Aku mengamini doa tulus tersebut dalam hati lalu bercengkerama sejenak dengan Suteja membahas lelucon. Saat panggilan akan diakhiri, kudengar namaku dipanggil oleh Suteja.

"Kak."

"Masih ada yang mau diomongin lagi, Ja?" tanyaku berusaha mencerna keraguan yang tersirat dari nada bicaranya.

"Kak Marvel masih tinggal di indekos Kaanan Mandar, kan?"

"Iya. Kenapa, Ja?"

"Berarti masih satu indekos sama Gael?"

"Iya, masih, kok. Kenapa emangnya, Ja?" Jiwa penasaranku begitu bergejolak. "Tumben tanya-tanya perkara Gael? Lagi berantem kalian berdua?"

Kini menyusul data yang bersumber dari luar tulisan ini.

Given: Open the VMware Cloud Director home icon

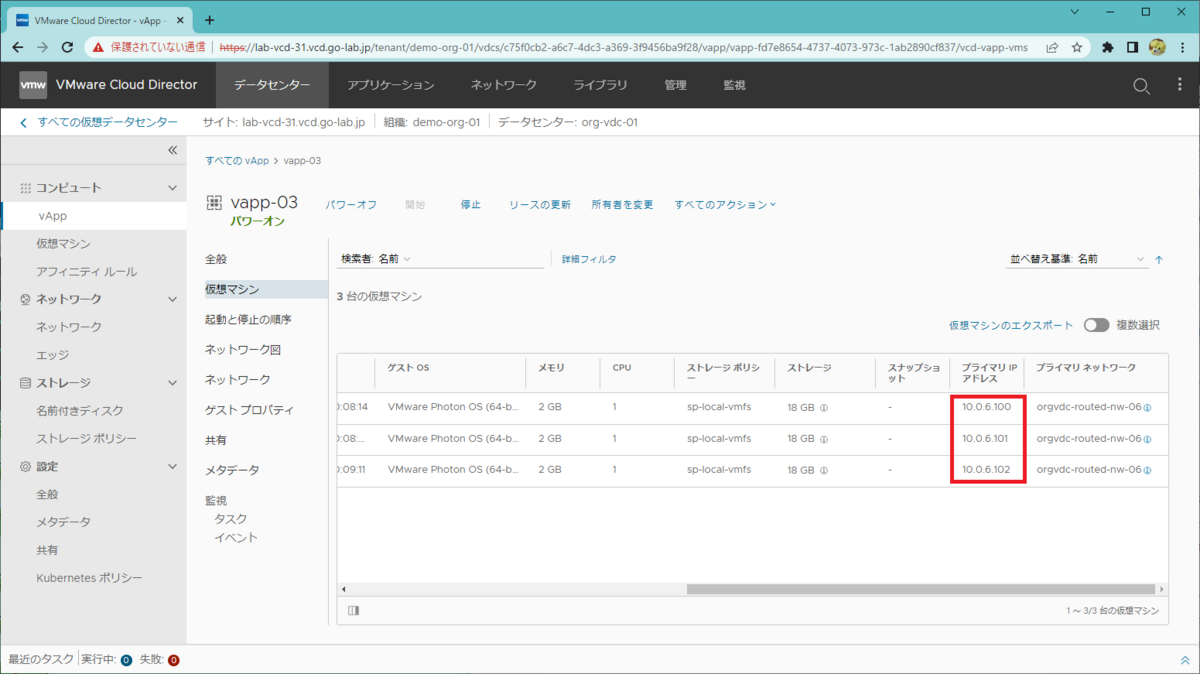Looking at the screenshot, I should (x=33, y=85).
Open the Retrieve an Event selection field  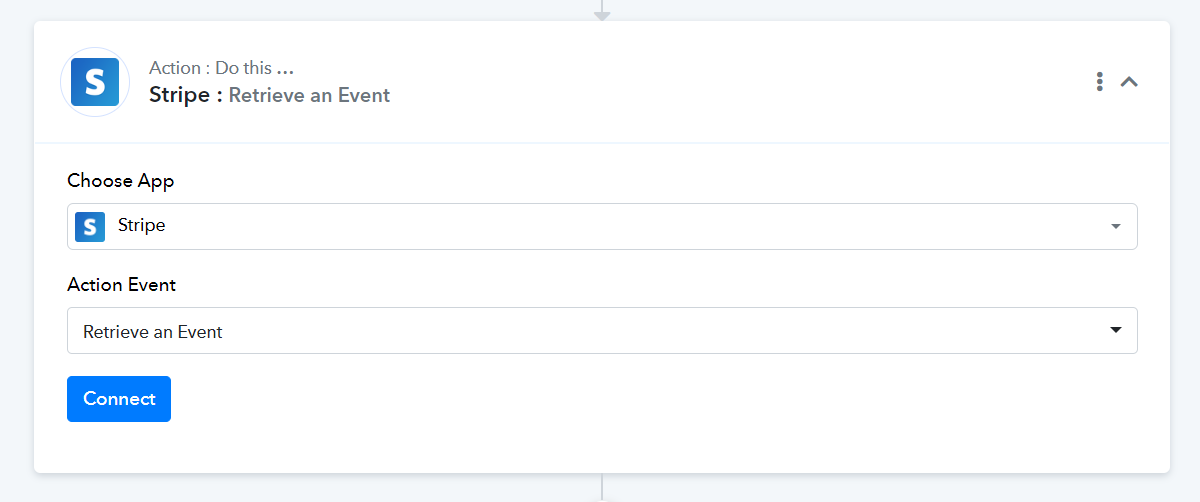(x=602, y=330)
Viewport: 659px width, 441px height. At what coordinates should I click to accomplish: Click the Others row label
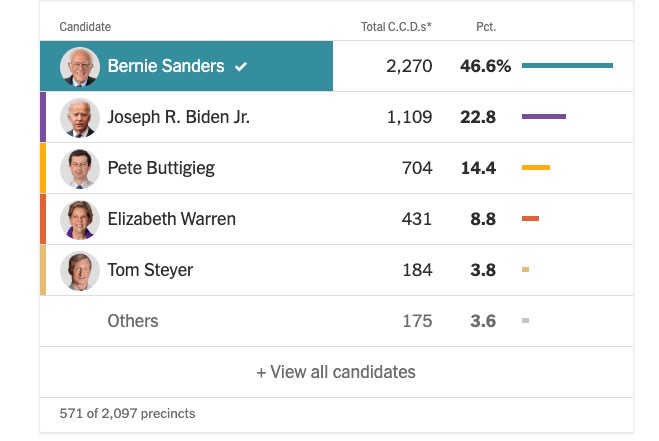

"Boro-boro berantem, orang si Gael tiba-tiba ngilang nggak ada kabar! Dikirim pesan nggak bales, di telepon juga nggak diangkat. Sumpah njir effort-ku buat kontakan sama Gael udah kayak korban ghosting!"

Kali ini, aku yang tertawa mendengar omelan Suteja mode tantrum. Dilihat dari ritme bicara Suteja yang menggebu-gebu hingga terdengar seperti dukun yang sedang komat-kamit membacakan mantra gaib, sepertinya ia dan Gael sudah tidak berinteraksi dalam jangka waktu panjang.

Pikirku hanya satu, Apa bisa dua makhluk yang doyan tantrum hampir setiap saat itu bisa nggak berkomunikasi hingga berbulan-bulan lamanya tanpa suatu alasan? Jika terjadi perselisihan perihal crush yang ditaksir, memang masuk akal. Mengingat baik Suteja atau Gael sama-sama menyukai satu orang yang sama dan rumornya yang mereka taksir, Suri, naksir berat sama Gael. Masa sedangkal itu pertemanan mereka pegat cuman perkara wanita?

Di sela-sela asyiknya pembicaraanku dengan Suteja, samar-samar runguku yang lain menangkap adanya suara langkah orang mondar-mandir di depan pintu kamarku layaknya orang yang sedang kebingungan. Atensiku langsung beralih dari layar laptop yang menghitam karena mode sleep, ke arah pintu. Sekon ke depan, suara langkah itu berhenti, disusul dengan suara ketukan pintu kamar yang berima sebanyak tiga kali. Lewat peep hole, aku melihat seorang laki-laki tengah yang menjadi topik panas dalam perbincanganku dengan bocah tantrum lewat telepon, berdiri di depan sana sambil melambaikan tangan.

"Bentar, ya, Ja," ucapku memotong pembicaraan Suteja yang lagi asyik-asyiknya membahas wanita idaman.

Tanpa menutup panggilan, aku meraih gagang pintu dan membukanya dengan tempo lambat. Seperti biasa, laki-laki yang berdiri di hadapanku dengan setelan santai berupa kaos oblong dan boxer komprang favoritnya, sedang cengar-cengir layaknya orang bodoh sambil mengayun-ayunkan plastik bening berisi kue kembang goyang.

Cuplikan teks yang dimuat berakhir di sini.